Dania necesitaba un respiro, encontrarse a sí misma. Cogió su mochila con
algunas provisiones y salió de casa. Eran las doce, a esas horas la estación estaba
bastante concurrida. Un grupo charlando animadamente mientras otros se
apresuraban a subir al tren para dirigirse a sus diferentes lugares. El jefe de
estación daba el último silbato. En el interior, parecía como si el tiempo se hubiera
congelado, era igual que el del día de su inauguración en 1.912, fecha que rezaba al
pie de una fotografía de la época.
El tren se alejó del andén. Hileras de árboles desfilaban ante sus ojos,
viajeras nubes, daban paso a un impecable cielo azul.

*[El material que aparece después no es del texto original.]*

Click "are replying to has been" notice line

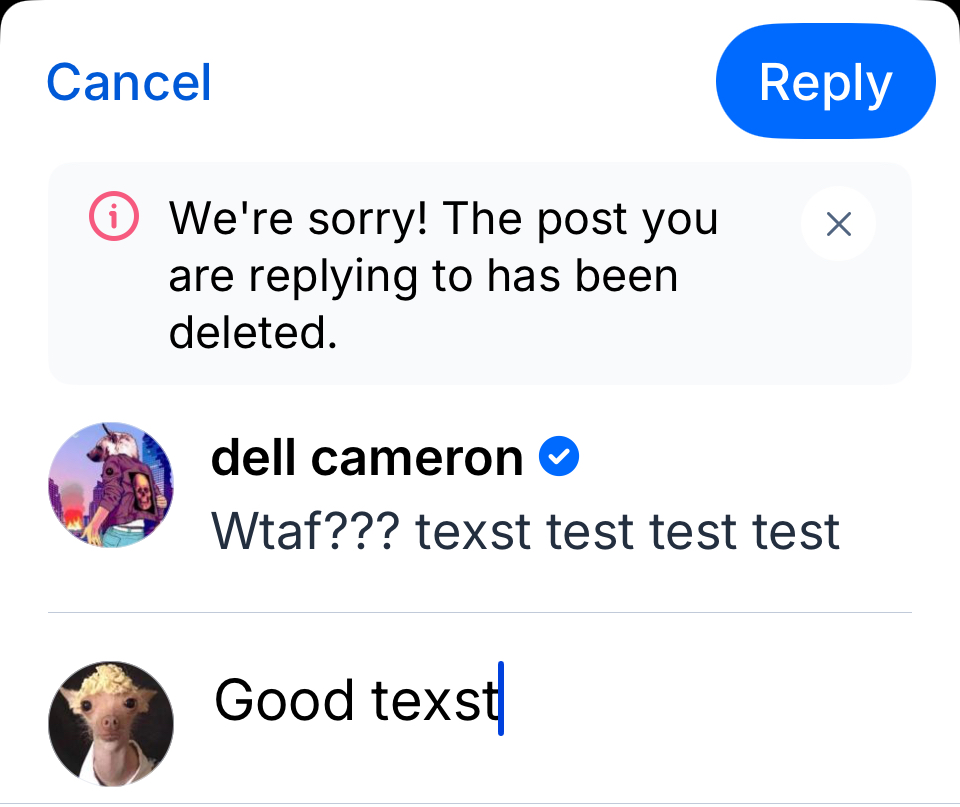[x=423, y=275]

Fue aminorando la marcha, se detuvo en un bucólico pueblecito de típicas
casas esparcidas por la colina. En la calle principal había un bar, algo bohemio su
terraza de cañizo había albergado una exposición de litografías.
A unos 5 kms. del pueblo empezaba el descenso hacia una rocosa cala de
cristalinas aguas. A lo lejos, se divisaba un claro con olivares, el lugar era idóneo
para acampar. Dania se sentó en un tronco, aspiró profundamente aquel aire puro, y
sin apenas darse cuenta se quedó dormida.
Estaba en un habitación similar a una sala de espera, había gente sentada,
esperando algo o a alguien. De pronto, un joven extraño se acercó a ella, y le dijo:
- Ahora, entrará la muerte, si pasa de largo sin mirarte nada te ocurrirá, pero si
te mira, deberás ir con ella -.
Poco después de haber pronunciado aquellas palabras, entró la muerte en la
estancia. Su aspecto era el de un cadavérico monje de gran estatura. El pánico se
apoderó de ella, la inmovilizó. Rogaba a Dios que la muerte no se girara, que no
advirtiera su presencia, justo cuando parecía que iba a pasar de largo, se giró. Una
espantosa mueca seguida de una infernal carcajada desencajó sus negros labios
Dania, presa del pánico se despertó. El hermoso paisaje que contempló poco antes
de quedarse dormida, era ahora lúgubre y gris. La suave brisa se había convertido
en una bruma gélida. Dania aún confusa por aquella espantosa pesadilla, reanudó su
camino. Divisó una pequeña cabaña, donde pudo resguardarse. La casa estaba
deshabitada, encontró un grueso tronco, encendió el fuego, el crepitar de las
llamas le recordó que el frío había calado sus huesos, una extraña sensación de
inquietud se alojó en su cuerpo. Dania ya no deseaba continuar. Aquella inquietante
escena parecía cada vez cobrar más fuerza en su mente.
Recogió su mochila dirigiéndose hacia el pueblo. Por fin, el tren entró en la
estación, notó un cierto alivio al subir al vagón, fue observando a los viajeros, tomó
asiento, algo llamó su atención. Permaneció sentada sin poder moverse, le
reconoció, era él, el chico que había visto en su sueño. El corazón le iba a mil,
¡estaba sentado a su lado! pero, no, no podía ser, su rostro, ¡Oh Dios! No era
posible, su rostro era... el de la muerte.